■ OBJECTIF ÉNONCÉ 1
Indiquez si chacune des affirmations (a), (b) et (c) concorde avec la critique de film ci-dessous. Répondez par oui ou par non, en citant à l'identique les mots du texte qui tranchent.
(a) Le film a été tourné essentiellement entre Belgrade et Budapest.
(b) Le critique trouve les effets spéciaux irréprochables.
(c) L'inspecteur Fields est interprété par John Cusack.

Quand je regarde l'écran, l'écran me regarde.
3,3/5
C’est dans une discrétion un peu coupable qu’est sorti ce long-métrage lorgnant vers le thriller d’ambiance gothique, très orienté « gaslight » avec cette histoire de meurtres en série se déroulant dans un Baltimore quasi londonien, bien que tourné essentiellement entre Belgrade et Budapest avec des équipes d'Europe de l'Est (la production est hispano-hongro-américaine). Sauf que, en lieu et place de Jack l’Eventreur ou de Sherlock Holmes, on est devant Edgar Poe. Le bonhomme n’est pourtant ni un enquêteur (bien que ses récits aient mis en scène l’un des plus fameux de toute la littérature policière puisqu’il a résolu le Double Assassinat dans la rue Morgue, entre autres) ni un assassin – quoique, dans l’état de délabrement dans lequel on le trouve au début (noyant son spleen dans l’alcool et désespérant de pouvoir publier un misérable article dans le journal local, alors qu’il s’est acquis une grande notoriété en Europe), il est tout à fait possible qu’il ne soit pas étranger à la vague de meurtres frappant la ville. D’autant que le serial killer s’emploie à reprendre minutieusement les circonstances des différents décès violents décrits dans les nouvelles de Poe ; bon an mal an, l’écrivain devra faire face à ses démons et retrouver un peu de lucidité pour non seulement redorer son blason – sérieusement écorné – et aider l’inspecteur Fields à résoudre une enquête particulièrement sanglante.
C’est James McTeigue qui est à la réalisation, ancien protégé des frères Wachowski : cela aurait dû être la garantie d’un film sombre et envoûtant ponctué d’audaces formelles et de combats parfaitement chorégraphiés. Il n’en est rien, ou du moins en est-on bien loin, la faute à un script assez ludique dans ses enchaînements d’indices mais plutôt naïf, à un rythme parfois poussif et des effets spéciaux par moments bien pauvres (certains découpages trahissent le manque évident de moyens et les incrustations de sang numérique sont ratées). Pourtant, un certain charme se dégage de l’ensemble, et on se surprend malgré les défauts évidents à se prendre au jeu de la chasse à l’homme, qui sème sur le lieu de ses forfaits de multiples références à une œuvre qui mérite qu’on s’y attarde : les textes d’Edgar Allan Poe sont en effet de véritables perles, qu’elles fassent partie des deux recueils les plus connus (Histoires extraordinaires et Nouvelles Histoires extraordinaires, brillamment traduits en France par Baudelaire) ou d’autres supports, et bien que the Raven ait inspiré de très nombreux artistes (de Groening pour un épisode génial des Simpson à Tim Burton ou Roger Corman), il n’y a guère eu d’adaptations réussies des nouvelles. A noter qu’on retrouve également le Cœur révélateur dans un autre excellent opus de la série animée des Simpson. C’était donc une gageure, qui s’avère partiellement maîtrisée si on prend le métrage pour une série B honnête, d’autant que le casting n’est pas déplaisant : John Cusack campe un Poe totalement halluciné, parfois agaçant et plutôt convaincant auquel on préfèrera sans doute le personnage de l'inspecteur Fields interprété par un Luke Evans en parfait contrepoint. Alice Eve apporte une touche sexy (mais parfois racoleuse) dans son rôle de bien-aimée-victime-mais-qui-refuse-de-céder – avec à la clef un remake de la scène du cercueil de Kill Bill volume 2…
Si on ignore l’acte final, complètement stupide, l’ensemble est intéressant et plutôt plaisant et on en ressort avec la furieuse envie de relire le Puits & le Pendule, le Cœur révélateur, le Masque de la Mort rouge ou encore le Corbeau.

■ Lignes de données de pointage
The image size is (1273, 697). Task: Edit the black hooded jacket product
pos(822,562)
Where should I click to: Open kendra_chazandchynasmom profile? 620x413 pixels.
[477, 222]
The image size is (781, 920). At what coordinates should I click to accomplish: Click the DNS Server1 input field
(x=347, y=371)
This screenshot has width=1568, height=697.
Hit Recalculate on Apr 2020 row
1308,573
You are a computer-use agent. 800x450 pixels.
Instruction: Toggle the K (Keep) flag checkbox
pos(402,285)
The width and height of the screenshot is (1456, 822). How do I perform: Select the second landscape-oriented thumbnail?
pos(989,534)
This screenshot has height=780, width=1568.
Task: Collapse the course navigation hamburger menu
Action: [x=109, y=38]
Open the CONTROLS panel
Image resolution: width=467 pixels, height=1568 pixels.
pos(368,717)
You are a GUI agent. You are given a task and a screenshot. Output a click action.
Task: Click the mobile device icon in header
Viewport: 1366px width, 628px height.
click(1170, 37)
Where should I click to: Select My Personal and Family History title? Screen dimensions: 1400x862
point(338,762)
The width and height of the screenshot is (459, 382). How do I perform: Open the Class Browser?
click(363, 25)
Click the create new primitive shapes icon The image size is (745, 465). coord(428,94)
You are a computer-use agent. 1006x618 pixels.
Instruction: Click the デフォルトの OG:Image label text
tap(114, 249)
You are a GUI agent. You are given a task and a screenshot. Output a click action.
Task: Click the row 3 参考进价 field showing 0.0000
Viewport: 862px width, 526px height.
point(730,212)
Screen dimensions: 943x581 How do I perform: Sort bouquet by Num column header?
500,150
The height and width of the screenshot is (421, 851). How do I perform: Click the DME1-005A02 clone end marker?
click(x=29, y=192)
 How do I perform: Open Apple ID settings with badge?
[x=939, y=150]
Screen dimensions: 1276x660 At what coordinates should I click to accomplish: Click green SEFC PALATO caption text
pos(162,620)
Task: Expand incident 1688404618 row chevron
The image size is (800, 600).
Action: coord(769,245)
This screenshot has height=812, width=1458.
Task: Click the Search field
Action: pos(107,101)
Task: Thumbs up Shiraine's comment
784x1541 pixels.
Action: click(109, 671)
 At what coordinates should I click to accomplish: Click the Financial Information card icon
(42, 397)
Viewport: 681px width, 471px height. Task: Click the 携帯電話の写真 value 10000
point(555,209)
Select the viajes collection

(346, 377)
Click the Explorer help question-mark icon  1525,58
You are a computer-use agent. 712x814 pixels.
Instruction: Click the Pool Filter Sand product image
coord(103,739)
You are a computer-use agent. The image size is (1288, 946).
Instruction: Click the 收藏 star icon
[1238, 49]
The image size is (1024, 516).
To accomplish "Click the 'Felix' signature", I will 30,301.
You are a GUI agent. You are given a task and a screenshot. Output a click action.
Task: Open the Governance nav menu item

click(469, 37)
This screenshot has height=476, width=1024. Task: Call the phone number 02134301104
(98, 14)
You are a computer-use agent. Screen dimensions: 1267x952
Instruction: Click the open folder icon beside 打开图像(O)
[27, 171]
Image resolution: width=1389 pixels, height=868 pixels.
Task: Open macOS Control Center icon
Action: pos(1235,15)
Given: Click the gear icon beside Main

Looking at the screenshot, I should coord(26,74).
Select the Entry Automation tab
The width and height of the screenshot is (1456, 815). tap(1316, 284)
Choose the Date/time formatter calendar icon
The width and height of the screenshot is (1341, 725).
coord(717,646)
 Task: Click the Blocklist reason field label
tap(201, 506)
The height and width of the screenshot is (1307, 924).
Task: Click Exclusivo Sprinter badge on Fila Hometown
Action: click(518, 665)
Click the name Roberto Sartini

■ OBJECTIF ÉNONCÉ 2
Recopiez à l'identique les lignes des enregistrements ci-dessus, de la ligne contenant « Given: Click the gear icon beside Main » jusqu'à la ligne contenant « coord(717,646) », celle-ci comprise.

■ SOLUTION RÉDIGÉE 1
(a) Oui : « bien que tourné essentiellement entre Belgrade et Budapest ».
(b) Non : « des effets spéciaux par moments bien pauvres ».
(c) Non : « le personnage de l'inspecteur Fields interprété par un Luke Evans ».

■ SOLUTION RÉDIGÉE 2
Given: Click the gear icon beside Main

Looking at the screenshot, I should coord(26,74).
Select the Entry Automation tab
The width and height of the screenshot is (1456, 815). tap(1316, 284)
Choose the Date/time formatter calendar icon
The width and height of the screenshot is (1341, 725).
coord(717,646)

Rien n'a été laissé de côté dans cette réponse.